The company operates a revenue split model with its partners, where it doesn’t get paid until the partner makes money from the service. “We make it easy for the partners to sign up and get on board, and they pay us when they make money. We’re very strong believers that this is just the beginning – demand for streaming services will grow stronger and stronger.”
Hughes will not disclose Omnifone’s turnover, but he expects the company to be profitable this year. Last year, the company made a £14 million loss, and the previous year £21 million. “This year it will be positive. It won’t be huge, but we’re very proud of it.”
The company is 100 per cent privately held. It is owned by the three co-founders as well as the employees. A number of private high net worth individuals have invested $50 million in the company in the last five years. “It’s a really clean set up – there is just one class of shares, so everyone is in the same boat, moving in the same direction. It makes things work.”
Why hasn’t the company taken venture capital or other institutional investment? Hughes says: “Because we haven’t needed to.”
He does not dismiss VCs altogether, however. “VCs can add a lot, such as rigour and discipline, but as the company was initially seeded by the founders, we haven’t sruggled with cash. We really like having just one class of shares, which wouldn’t be possible with institutional investors. That’s not to say that we never will go down that route, but as we stand now, we don’t see the need.”
Hughes says the company intends to grow by winning new partners: “We intend to take on one new global partner every 12 months. This sounds slow, but for the industry it’s quite aggressive.”
The company is also developing a product for smaller companies and start-ups in the music space. “We’re working on a pretty wide-ranging set of APIs that they could use. We’ve been focused on large multi-nationals, but many smaller companies have been getting in touch with us. One of these start-ups will be the next big thing, and I want them on our platform,” says Hughes.

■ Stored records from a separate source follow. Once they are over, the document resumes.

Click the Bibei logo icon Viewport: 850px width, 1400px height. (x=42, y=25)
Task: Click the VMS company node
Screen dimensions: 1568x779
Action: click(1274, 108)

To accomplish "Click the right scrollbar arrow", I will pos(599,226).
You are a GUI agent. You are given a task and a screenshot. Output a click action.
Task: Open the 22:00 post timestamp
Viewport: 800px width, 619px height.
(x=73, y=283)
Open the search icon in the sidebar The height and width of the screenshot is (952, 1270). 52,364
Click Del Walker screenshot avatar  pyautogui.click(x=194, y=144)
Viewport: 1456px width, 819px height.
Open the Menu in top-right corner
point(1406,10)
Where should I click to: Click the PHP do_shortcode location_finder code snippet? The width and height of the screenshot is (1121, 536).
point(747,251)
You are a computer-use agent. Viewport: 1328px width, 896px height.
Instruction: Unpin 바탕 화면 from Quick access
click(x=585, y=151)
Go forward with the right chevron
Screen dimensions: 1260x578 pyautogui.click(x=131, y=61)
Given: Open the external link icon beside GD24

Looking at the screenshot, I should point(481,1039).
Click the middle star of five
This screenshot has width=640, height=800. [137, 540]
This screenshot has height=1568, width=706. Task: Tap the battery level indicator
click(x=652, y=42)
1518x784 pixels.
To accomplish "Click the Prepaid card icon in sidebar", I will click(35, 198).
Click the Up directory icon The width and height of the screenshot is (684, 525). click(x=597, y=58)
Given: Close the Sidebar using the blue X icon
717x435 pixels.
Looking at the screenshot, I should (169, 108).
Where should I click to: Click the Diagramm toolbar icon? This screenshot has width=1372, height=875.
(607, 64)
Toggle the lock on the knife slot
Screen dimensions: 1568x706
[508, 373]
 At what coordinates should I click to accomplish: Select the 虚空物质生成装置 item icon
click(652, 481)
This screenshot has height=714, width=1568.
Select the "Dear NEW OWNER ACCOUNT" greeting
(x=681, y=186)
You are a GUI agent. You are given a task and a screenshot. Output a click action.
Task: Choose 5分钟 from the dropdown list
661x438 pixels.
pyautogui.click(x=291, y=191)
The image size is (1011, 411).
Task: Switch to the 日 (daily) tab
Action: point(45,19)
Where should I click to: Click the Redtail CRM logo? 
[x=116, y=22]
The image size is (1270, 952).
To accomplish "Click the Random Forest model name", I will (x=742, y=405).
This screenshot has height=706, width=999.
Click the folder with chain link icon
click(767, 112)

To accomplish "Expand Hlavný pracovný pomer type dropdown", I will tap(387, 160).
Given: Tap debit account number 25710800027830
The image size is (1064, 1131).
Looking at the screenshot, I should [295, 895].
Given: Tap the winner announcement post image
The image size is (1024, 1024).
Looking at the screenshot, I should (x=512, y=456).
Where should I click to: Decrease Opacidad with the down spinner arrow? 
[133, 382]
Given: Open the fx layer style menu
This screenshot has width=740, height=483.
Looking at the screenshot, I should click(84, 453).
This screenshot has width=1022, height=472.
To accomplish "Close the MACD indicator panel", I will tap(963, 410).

Omnifone is also working on supporting other media. “Some of our partners really like what we’ve done with music. We’re a global platform, so it makes sense to look at other media – we’re pretty close to being able to handle other types. It isn’t as easy as just switching from music to video, but there is no reason why we can’t leverage what we’ve done for different content types.” He adds that there is a compelling bundling proposition, where Omnifone could wrap up products together.
The industry is going through a “land grab” moment, Hughes says, where no single player is dominant. “We want to make sure we don’t miss a big partner. If someone wants to launch global music service, we want to be there.”